Seit dem Jahr 2005 war die Professorenbesoldung in Hessen (und anderen Bundesländern) so geregelt, dass die verfassungsgemäße Besoldung nach der Vorstellung des Gesetzgebers durch zwei Bestandteile gewährleistet wurde: ein – im Vergleich zur Rechtslage vor 2005 – abgesenktes Grundgehalt sowie variable Leistungsbezüge. Mit seinem auf Vorlagebeschluss des VG Gießen ergangenen Urteil vom 14.02.2012 entschied das BVerfG, dass das Grundgehalt der nach W2 besoldeten Professoren im Land Hessen verfassungswidrig zu niedrig bemessen war und dies nicht durch die Möglichkeit des Erhalts variabler Leistungszulagen kompensiert wurde. Es gab dem Landesgesetzgeber auf, spätestens mit Wirkung vom 01.01.2013 verfassungsgemäße Regelungen zu treffen. Daraufhin erließ der Landesgesetzgeber das Professorenbesoldungsgesetz. Darin wurde das Grundgehalt der nach W2 besoldeten Professoren angehoben. Außerdem wurde die Anrechnung der Grundgehaltserhöhung auf bestimmte Leistungszulagen, über die vor dem Jahr 2013 entschieden worden war, bestimmt. Leistungsbezüge, die sich danach verringerten, blieben jedoch mindestens zur Hälfte erhalten.
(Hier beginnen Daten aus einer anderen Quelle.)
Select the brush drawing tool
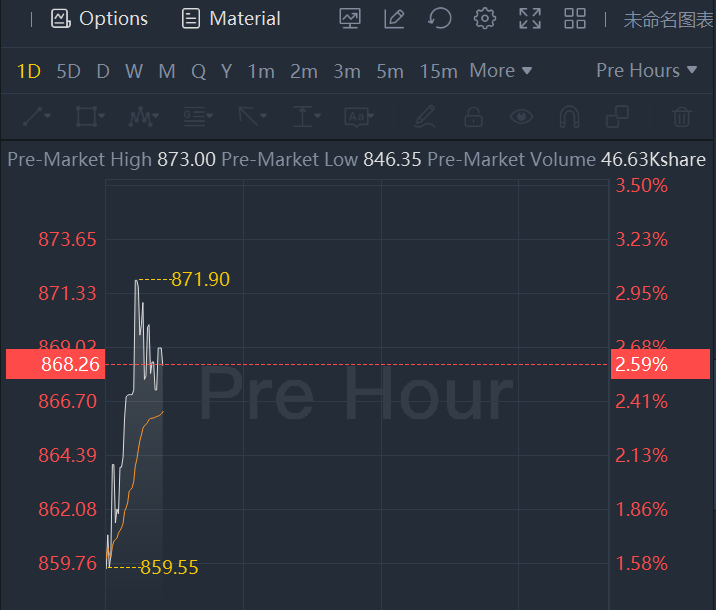 point(425,117)

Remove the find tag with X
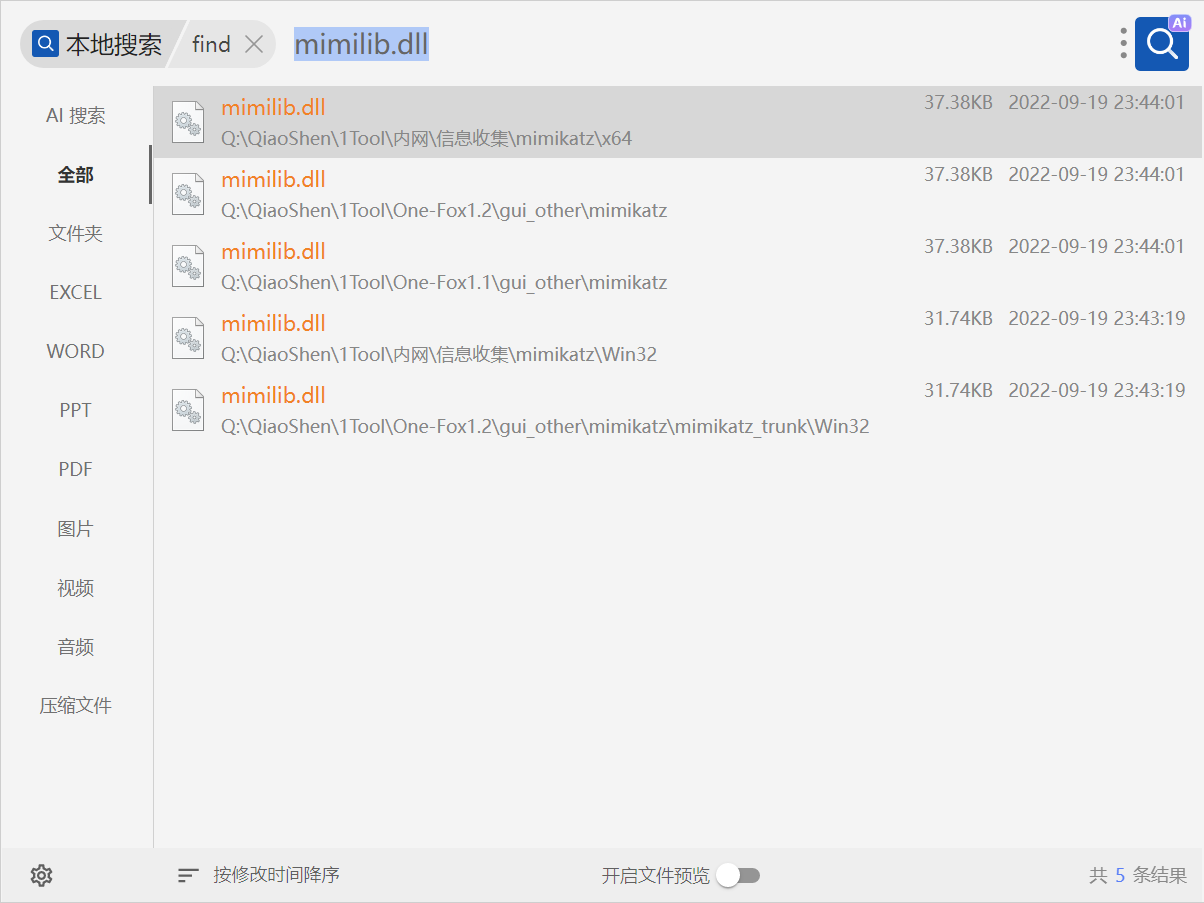click(254, 44)
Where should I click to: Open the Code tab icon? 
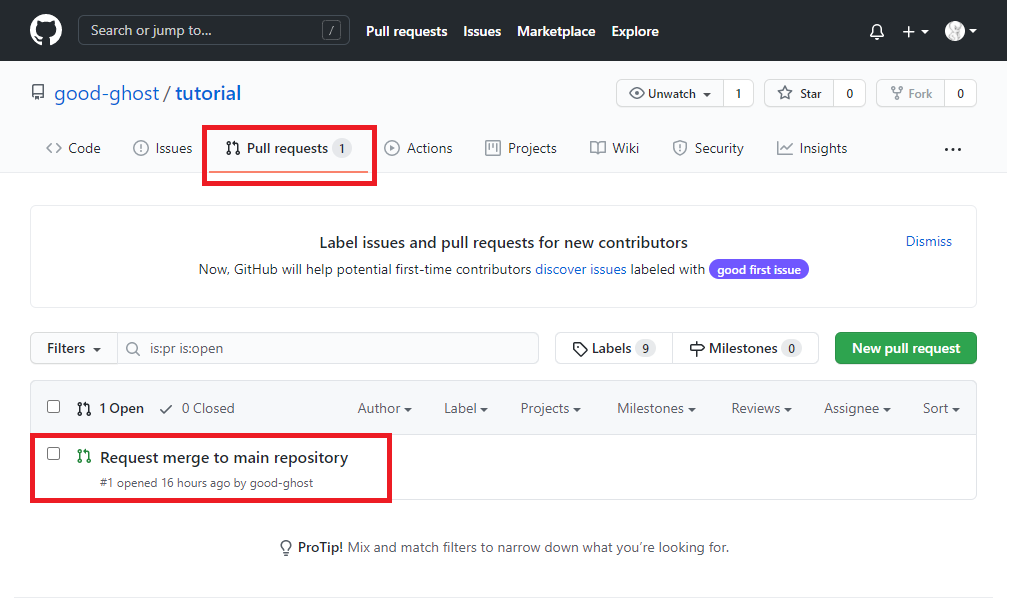pyautogui.click(x=54, y=148)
Die Klägerin, eine seit 2008 im Landesdienst stehende Professorin der Justus-Liebig-Universität Gießen (Fachbereich Sprache, Literatur, Kultur), hält das neue Grundgehalt der Besoldungsgruppe W2 sowie die Anrechnung der Leistungszulage für verfassungswidrig.
Das VG Gießen hat die Klage abgewiesen.
Nach Auffassung des Verwaltungsgerichts bestehen keine verfassungsrechtlichen Bedenken gegen das zum 01.01.2013 neu geregelte Grundgehalt der Besoldungsgruppe W2 oder gegen die zu diesem Zeitpunkt eingetretene Anrechnung der Grundgehaltserhöhung auf die der Klägerin zustehenden Leistungszulagen. Der Gesetzgeber habe sich bei der Festsetzung des Grundgehalts der Besoldungsgruppe W2 an der Besoldungsgruppe A15 orientieren dürfen. Das folge unmittelbar aus der Entscheidung des BVerfG vom 14.02.2012. Dort werde die Besoldungsordnung A als am ehesten mit der Besoldungsordnung W vergleichbar angesehen. Eine Orientierung an den unteren Besoldungsgruppen des höheren Dienstes (A13 und A14) scheide nach der zitierten verfassungsgerichtlichen Rechtsprechung aus. Damit blieben für die Orientierung der Besoldungsgruppen W2 und W3 an der Besoldungsordnung A die Besoldungsgruppen A15 und A16. Der Gesetzgeber habe sein Ziel einer Orientierung der W2-Besoldung an der A15-Besoldung auch nicht verfehlt. Das Endgrundgehalt von W2 liege leicht über dem Endgrundgehalt von A15, allerdings erreichten nach A15 besoldete Beamte das Endgrundgehalt ihrer Besoldungsgruppe im Regelfall in jüngeren Jahren als nach W2 besoldete Professoren. Die sich daraus ergebenden Unterschiede im Gesamtlebenseinkommen erreichten indes kein solches Ausmaß, dass die grundsätzliche Orientierung der W2-Besoldung an der A15-Besoldung in Frage gestellt würde. Das BVerfG verlange keine inhaltsgleiche Ausgestaltung der beiden Besoldungsgruppen. Dies sei auch deshalb nicht veranlasst, weil es sich um unterschiedliche Ämter handele. Zu berücksichtigen sei außerdem, dass die Professoren wesentlich größere Freiheiten als nach A15 besoldete Beamte haben, die insbesondere im Bereich der flexibler gestaltbaren Dienstzeiten sowie den deutlich größeren Hinzuverdienstmöglichkeiten in Form von Leistungszulagen und Nebentätigkeitsentgelten lägen.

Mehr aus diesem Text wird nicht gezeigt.